United Kingdom Eyes VA’s Electronic Health Record

Eric Limon/Shutterstock.com

Cost of adoption is pegged at $22 million to $30 million.

The Veterans Affairs Department and the United Kingdom’s National Health Service have teamed up to share ideas, strategies and leadership for development of health information technology, opening the possibility that the NHS could use VA’s electronic health record system.

Peter Levin, the former VA Chief Technology Officer who retired this month, told Nextgov the Pentagon also should adopt VA electronic health record.

On March 13, VA, the 3millionlives telehealth project backed by the U.K. Department of Health, and 2020Health, a U.K. think tank, released a 90-page report, Making Connections, which calls for greater collaboration between NHS and the Veterans Health Administration on health IT.

Julia Manning, chief executive of 2020Health, said in an introduction to the report that cooperation between VHA and NHS could trigger deployment of digital health services in the UK and contribute to the development of specialized telehealth services within VHA.

The NHS launched a national electronic health record project, the NHS National Programme for IT in 2004 but canceled it in 2011 following delays and cost overruns. The health ministry said at the time “the nationally imposed system is neither necessary nor appropriate” and suggested development of local, hospital-based systems. Due to the project’s collapse, hospitals in the U.K. still use paper records, the Making Connections report said.

The report suggested the NHS could exploit VA’s electronic health record system, the Veterans Health Information Systems and Technology Architecture, or VistA. The report noted that the “open-source nature of the VistA software means it is a continuously developing and highly adaptable programme.”

The report said a U.K. volunteer group, the Campaign for NHS VistA, aims to drive adoption of VistA by NHS. The group estimated it would cost NHS between $22 million and $30 million to adopt a “gold" version of VistA with the software maintained by a non-profit organization that would also train programmers on the MUMPS language, which powers VistA.

The Campaign for NHS VistA said its advocacy for using VistA is the opposite of “a top-down, multi-billion pound procurement. Instead, we are proposing a relatively small central project (the development and maintenance of a gold version) followed by a modest, bottom-up, voluntary, organic, iterative process.”

Tom Munnecke, who helped develop VistA, said the Making Connections report has helped launch a very timely discussion. “I would like to stress that VistA is more than just the computer source code or the specific functions it performs, but is also a community of people using information to improve their delivery of health care,” he said.

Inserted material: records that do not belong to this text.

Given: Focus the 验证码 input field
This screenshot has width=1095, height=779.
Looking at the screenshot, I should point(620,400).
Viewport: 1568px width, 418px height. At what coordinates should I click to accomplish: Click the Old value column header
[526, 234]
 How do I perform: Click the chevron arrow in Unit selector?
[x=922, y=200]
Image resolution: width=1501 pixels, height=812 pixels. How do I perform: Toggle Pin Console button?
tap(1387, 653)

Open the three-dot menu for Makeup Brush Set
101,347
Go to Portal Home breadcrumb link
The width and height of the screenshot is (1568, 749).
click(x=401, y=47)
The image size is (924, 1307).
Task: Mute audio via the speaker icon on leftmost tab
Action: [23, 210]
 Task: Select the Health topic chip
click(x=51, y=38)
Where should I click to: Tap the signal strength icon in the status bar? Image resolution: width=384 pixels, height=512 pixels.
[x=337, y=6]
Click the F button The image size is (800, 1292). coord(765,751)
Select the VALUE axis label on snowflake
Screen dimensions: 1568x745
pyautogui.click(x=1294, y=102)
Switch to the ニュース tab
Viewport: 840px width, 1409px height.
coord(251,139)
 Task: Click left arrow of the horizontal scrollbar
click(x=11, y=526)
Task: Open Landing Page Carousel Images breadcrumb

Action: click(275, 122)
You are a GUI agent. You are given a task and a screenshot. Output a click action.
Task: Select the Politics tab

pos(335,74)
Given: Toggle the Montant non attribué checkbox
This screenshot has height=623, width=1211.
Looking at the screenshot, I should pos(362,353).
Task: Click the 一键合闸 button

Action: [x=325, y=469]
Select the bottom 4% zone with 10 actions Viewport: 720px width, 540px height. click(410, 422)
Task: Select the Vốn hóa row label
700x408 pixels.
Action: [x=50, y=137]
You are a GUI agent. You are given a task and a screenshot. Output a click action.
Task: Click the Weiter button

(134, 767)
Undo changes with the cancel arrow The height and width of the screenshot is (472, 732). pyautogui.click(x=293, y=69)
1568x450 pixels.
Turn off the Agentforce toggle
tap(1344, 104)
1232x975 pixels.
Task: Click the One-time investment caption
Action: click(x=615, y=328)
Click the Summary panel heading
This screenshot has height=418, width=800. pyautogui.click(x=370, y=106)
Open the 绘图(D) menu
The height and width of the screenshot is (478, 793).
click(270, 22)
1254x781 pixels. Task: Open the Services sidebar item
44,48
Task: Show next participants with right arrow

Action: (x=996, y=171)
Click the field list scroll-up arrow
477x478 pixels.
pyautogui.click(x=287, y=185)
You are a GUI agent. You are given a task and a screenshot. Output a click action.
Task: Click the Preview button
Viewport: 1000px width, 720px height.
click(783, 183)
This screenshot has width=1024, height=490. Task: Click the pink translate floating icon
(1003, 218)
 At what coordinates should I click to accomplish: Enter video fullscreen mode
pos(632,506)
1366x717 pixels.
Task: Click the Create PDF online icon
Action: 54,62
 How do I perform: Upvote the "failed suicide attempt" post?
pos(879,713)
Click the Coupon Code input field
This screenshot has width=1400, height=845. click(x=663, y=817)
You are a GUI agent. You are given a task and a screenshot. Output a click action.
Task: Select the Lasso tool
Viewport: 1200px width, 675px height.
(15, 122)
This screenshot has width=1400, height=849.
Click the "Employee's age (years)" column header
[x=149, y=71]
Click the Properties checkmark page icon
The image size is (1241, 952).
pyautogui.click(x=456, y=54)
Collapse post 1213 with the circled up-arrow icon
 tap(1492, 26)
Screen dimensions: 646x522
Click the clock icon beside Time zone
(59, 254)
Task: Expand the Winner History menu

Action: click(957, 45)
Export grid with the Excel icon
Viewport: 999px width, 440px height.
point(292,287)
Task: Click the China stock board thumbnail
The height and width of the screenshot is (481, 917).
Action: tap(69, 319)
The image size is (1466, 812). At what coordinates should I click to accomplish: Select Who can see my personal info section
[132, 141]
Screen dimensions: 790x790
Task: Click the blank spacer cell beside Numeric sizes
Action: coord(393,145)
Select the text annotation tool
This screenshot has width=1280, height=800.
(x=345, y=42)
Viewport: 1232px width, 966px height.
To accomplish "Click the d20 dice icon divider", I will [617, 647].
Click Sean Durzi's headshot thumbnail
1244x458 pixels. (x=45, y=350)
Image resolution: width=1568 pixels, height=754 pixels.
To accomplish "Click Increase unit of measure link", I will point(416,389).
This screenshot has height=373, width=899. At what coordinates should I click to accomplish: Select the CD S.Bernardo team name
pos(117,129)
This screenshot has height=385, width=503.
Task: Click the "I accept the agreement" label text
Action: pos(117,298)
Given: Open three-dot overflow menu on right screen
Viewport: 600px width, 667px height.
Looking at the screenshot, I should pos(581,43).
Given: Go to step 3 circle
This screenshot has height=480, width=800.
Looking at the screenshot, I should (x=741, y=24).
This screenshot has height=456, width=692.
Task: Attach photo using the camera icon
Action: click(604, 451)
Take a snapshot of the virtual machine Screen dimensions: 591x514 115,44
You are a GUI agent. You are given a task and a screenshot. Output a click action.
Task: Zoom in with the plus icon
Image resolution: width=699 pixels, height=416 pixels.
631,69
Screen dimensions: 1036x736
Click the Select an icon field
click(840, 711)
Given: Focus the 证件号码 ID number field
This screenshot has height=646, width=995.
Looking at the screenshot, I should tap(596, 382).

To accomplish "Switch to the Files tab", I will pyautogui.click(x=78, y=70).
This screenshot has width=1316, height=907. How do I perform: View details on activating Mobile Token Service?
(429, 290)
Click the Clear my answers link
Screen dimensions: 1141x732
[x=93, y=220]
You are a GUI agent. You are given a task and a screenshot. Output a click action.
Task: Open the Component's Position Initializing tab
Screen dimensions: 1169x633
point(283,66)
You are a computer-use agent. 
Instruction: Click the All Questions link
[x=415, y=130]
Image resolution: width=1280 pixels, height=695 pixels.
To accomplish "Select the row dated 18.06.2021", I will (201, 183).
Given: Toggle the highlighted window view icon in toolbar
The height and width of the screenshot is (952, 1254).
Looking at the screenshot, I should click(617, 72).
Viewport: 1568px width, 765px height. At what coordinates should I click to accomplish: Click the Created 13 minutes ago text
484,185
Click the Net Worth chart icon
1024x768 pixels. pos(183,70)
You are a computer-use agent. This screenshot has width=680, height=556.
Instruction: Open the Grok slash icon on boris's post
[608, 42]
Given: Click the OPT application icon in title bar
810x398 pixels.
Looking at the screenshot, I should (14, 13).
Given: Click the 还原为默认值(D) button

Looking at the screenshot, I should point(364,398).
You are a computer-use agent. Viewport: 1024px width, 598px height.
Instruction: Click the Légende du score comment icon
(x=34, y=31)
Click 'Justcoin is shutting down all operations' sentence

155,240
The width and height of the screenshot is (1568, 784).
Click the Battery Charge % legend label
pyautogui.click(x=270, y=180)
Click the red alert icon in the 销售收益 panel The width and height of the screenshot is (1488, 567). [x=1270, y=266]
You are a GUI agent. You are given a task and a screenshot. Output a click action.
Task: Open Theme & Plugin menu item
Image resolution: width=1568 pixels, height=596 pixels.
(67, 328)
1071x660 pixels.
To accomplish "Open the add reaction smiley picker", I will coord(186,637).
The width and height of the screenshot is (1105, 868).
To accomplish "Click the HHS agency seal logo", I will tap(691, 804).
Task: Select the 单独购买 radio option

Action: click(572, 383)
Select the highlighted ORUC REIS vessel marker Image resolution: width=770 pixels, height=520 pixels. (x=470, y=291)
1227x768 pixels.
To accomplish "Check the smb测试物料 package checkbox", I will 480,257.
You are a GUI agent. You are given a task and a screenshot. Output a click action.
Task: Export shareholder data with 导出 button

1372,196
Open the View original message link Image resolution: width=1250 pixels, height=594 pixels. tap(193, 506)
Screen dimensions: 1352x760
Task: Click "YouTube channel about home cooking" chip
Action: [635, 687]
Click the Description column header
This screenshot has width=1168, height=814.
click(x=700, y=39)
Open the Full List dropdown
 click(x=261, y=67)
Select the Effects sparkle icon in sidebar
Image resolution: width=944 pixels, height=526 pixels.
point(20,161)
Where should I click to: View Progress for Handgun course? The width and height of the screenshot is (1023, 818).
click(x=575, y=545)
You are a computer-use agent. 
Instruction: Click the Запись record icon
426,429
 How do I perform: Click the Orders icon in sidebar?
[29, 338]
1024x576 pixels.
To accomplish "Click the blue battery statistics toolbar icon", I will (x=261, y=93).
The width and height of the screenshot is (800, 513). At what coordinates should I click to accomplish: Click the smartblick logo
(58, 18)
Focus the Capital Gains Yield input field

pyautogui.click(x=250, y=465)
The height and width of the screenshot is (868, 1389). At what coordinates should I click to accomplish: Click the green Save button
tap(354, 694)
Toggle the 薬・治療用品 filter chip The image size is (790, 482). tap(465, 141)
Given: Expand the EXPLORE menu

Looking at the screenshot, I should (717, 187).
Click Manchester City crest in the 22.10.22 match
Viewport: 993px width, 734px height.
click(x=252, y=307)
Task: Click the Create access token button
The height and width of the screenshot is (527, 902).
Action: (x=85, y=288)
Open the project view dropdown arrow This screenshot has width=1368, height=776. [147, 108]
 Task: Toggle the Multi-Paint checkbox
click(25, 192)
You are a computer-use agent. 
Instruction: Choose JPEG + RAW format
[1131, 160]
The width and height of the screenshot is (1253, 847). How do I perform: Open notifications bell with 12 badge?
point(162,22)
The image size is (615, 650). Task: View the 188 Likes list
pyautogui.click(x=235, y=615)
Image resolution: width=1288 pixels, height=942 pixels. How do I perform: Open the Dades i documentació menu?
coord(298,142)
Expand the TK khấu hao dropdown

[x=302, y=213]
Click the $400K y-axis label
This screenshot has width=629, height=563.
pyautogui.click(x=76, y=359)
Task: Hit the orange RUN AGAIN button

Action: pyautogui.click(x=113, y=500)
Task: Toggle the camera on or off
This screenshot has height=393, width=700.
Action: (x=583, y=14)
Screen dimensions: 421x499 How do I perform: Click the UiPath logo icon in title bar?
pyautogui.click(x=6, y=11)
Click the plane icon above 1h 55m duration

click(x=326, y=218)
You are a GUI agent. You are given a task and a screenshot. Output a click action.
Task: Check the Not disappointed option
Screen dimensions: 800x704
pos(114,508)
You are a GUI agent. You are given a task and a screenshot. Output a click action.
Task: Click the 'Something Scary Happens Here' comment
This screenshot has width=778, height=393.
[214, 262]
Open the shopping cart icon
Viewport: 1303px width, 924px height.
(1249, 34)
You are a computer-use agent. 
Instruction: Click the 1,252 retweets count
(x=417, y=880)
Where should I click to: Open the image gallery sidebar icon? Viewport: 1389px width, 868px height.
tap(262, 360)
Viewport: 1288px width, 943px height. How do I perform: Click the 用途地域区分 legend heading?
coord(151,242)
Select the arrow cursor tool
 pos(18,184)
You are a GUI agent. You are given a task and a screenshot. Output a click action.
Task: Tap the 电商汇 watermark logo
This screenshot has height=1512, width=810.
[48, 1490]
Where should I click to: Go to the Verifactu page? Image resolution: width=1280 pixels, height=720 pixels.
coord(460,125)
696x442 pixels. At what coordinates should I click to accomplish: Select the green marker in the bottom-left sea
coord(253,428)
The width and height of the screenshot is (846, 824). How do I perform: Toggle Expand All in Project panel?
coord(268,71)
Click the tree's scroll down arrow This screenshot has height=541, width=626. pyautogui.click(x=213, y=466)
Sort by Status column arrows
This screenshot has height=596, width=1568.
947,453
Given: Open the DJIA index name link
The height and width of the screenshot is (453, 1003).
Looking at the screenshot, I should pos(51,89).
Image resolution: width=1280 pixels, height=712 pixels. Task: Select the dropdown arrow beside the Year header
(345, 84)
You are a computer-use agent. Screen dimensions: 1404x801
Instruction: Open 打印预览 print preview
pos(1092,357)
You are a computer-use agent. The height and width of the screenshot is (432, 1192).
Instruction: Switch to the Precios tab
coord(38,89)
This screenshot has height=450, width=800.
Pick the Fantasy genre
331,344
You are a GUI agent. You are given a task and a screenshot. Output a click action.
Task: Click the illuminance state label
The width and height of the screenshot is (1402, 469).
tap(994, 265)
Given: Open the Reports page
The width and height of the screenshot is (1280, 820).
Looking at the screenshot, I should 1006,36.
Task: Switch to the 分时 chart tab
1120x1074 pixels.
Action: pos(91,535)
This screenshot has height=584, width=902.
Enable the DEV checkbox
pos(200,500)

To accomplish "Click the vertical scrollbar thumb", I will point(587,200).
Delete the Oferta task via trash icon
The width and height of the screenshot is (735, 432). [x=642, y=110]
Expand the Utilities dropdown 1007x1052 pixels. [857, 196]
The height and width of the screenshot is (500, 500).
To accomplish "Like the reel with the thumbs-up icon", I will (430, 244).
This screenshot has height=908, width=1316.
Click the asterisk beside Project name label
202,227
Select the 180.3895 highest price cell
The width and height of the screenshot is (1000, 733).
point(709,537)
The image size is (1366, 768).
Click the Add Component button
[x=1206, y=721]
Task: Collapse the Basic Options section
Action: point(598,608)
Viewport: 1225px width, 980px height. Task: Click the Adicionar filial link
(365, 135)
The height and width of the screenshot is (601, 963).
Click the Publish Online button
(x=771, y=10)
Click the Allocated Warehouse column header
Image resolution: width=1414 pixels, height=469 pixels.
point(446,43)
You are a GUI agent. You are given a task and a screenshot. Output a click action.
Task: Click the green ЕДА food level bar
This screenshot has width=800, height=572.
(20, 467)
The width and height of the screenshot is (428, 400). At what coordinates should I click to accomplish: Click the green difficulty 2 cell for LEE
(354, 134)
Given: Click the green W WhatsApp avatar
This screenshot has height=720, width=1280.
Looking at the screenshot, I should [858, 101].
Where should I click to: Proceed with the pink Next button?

Munnecke said the greatest potential for collaboration would be in sharing an open source approach to dealing with health IT. “These tools could be shared, but used according to their location-specific needs. It's a bit like using the same email system to handle clinic appointments and results reporting.  It's the same messaging system, only with different contents,” he said.

Munnecke will hold a workshop on NHS and VistA in London on May 13.

Elizabeth McGrath, deputy chief management officer for Defense, told lawmakers at a Feb. 27 hearing of the House Veterans Affairs Committee that the department will conduct an analysis of VistA along with commercial systems for its next generation EHR.  Dr. Jonathan Woodson, assistant secretary of Defense for health affairs, told the House hearing that while Defense will consider using VistA, he is concerned that VA might not be able to provide the kind of support Defense would receive from a commercial vendor.

Former VA CTO Levin told Nextgov that the only way VA and Defense can hope to deploy any kind of joint system by 2014 is to use VistA. VA and Defense plan to use joint supporting services already in development, such as a common data dictionary and a graphical user interface.